Aufgaben:
1) Wie viele Menschen haben laut dem Text über das Gewerbegebiet URB638 die Petition unterzeichnet?
2) Schreibe den Text über das Gewerbegebiet URB638 ab seinem letzten Satz weiter.

Seitentext:
17. Januar 2022 | Klimawandel, Lebensräume, Naturschutz

Gewerbegebiet URB638 bei Urbich – Petitionsausschuss empfiehlt dem Schutz des Bodens einen höheren Wert beizumessen

Erfurt. Knapp ein Jahr nach Einreichung der Petition gegen das geplante Gewerbegebiet URB638 bei Urbich empfiehlt der Thüringer Petitionsausschuss, dem Schutz des Bodens in Landesentwicklungs- und Regionalplänen ein höheres Gewicht beizumessen. Zukünftig sollen Alt- und Brachflächensanierung sowie die Revitalisierung von Flächen Vorrang vor der Neuerschließung haben. Damit reagiert er auf eine gemeinsame Petition des Thüringer Bauernverbandes, des BUND Stadtverbandes Erfurt, der Wählerinitiative „Mehrwertstadt Erfurt“, Fridays for Future und Parents for Future Erfurt und des Ortsteilrats Urbich, die im letzten Jahr von mehr als 4.000 Menschen unterzeichnet wurde.

Datenauszug:
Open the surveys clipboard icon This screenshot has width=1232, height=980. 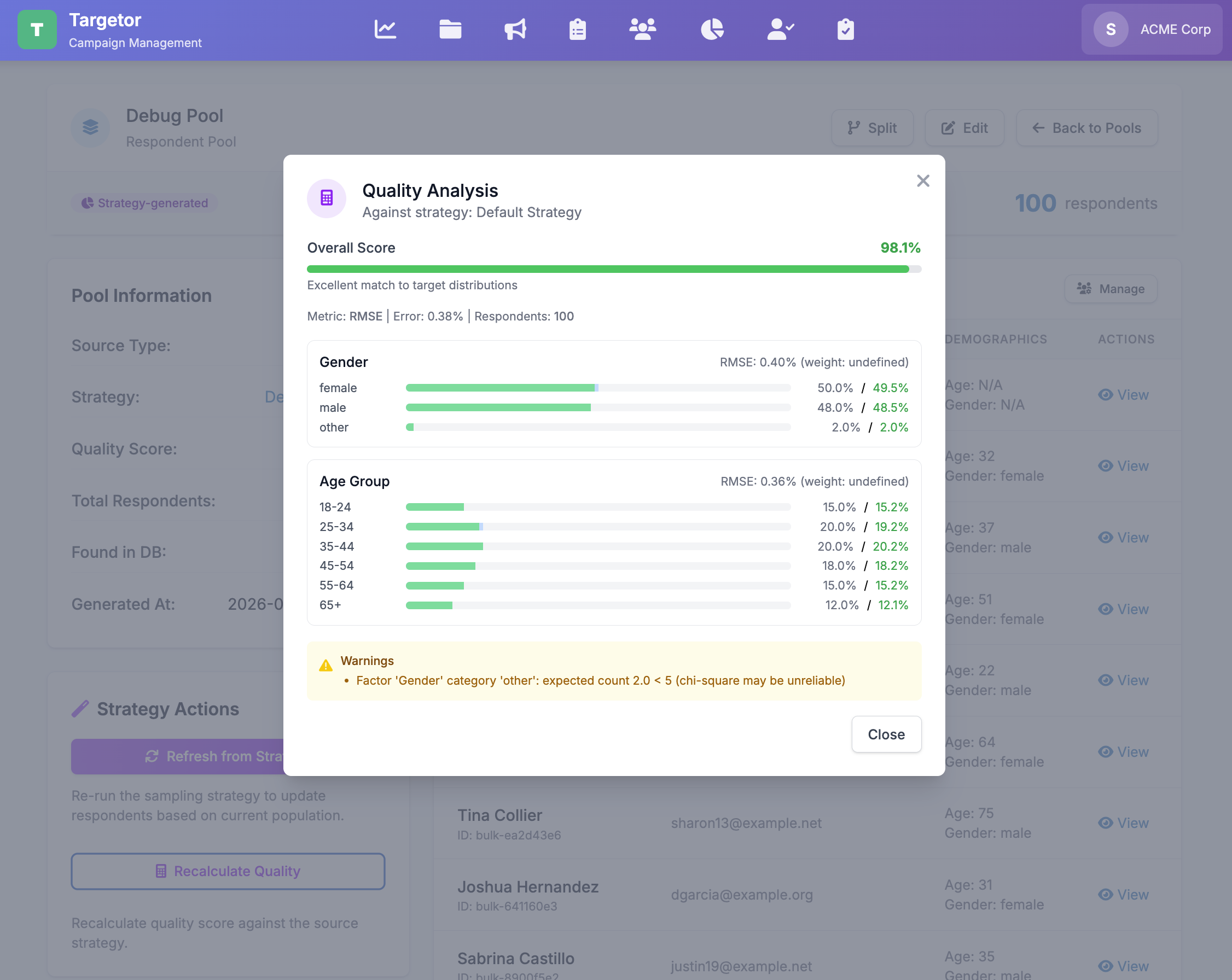578,29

Ergebnisse je Aufgabe:
1) Mehr als 4.000 Menschen.

2)
Robert Bednarsky, Vorsitzender des BUND Stadtverbandes Erfurt und Einreicher der Petition: „Wir freuen uns, dass der Petitionsausschuss diesen konkreten Fall von sinnlosem Flächenverbrauch zum Anlass nimmt, generelle Empfehlungen für die Flächennutzung im Freistaat zu formulieren. Wollen wir Klimawandel und Artensterben wirklich effektiv entgegentreten, müssen wir Flächenverbrauch ohne Sinn und Verstand endlich Einhalt gebieten.“

Die Petent*innen hatten bereits im Dezember 2020 kritisiert, dass das von der Stadt Erfurt und der Thüringer Landesentwicklungsgesellschaft (LEG) geplante Gewerbegebiet bei Urbich die Vernichtung wertvoller landwirtschaftlicher Nutzfläche und die Verschlechterung der klimatischen Situation in der Talkessellage Erfurt billigend in Kauf nehme. Eine Wiederinanspruchnahme vorhandener Industrie- und Gewerbebrachen sei dagegen von vornherein abgelehnt worden. Sie verwiesen in ihrer Petition auf den Widerspruch zur Flächenstrategie des Freistaats.

Der Thüringer Petitionsausschuss gab ihnen nun Recht und plädierte für eine Verschärfung der Richtlinien zur Flächennutzung. Für die mit öffentlichen Geldern finanzierten Gewerbeflächen soll in Zukunft der Grundsatz gelten: Wiederherstellung von Industrie- und Gewerbebrachen haben Vorrang.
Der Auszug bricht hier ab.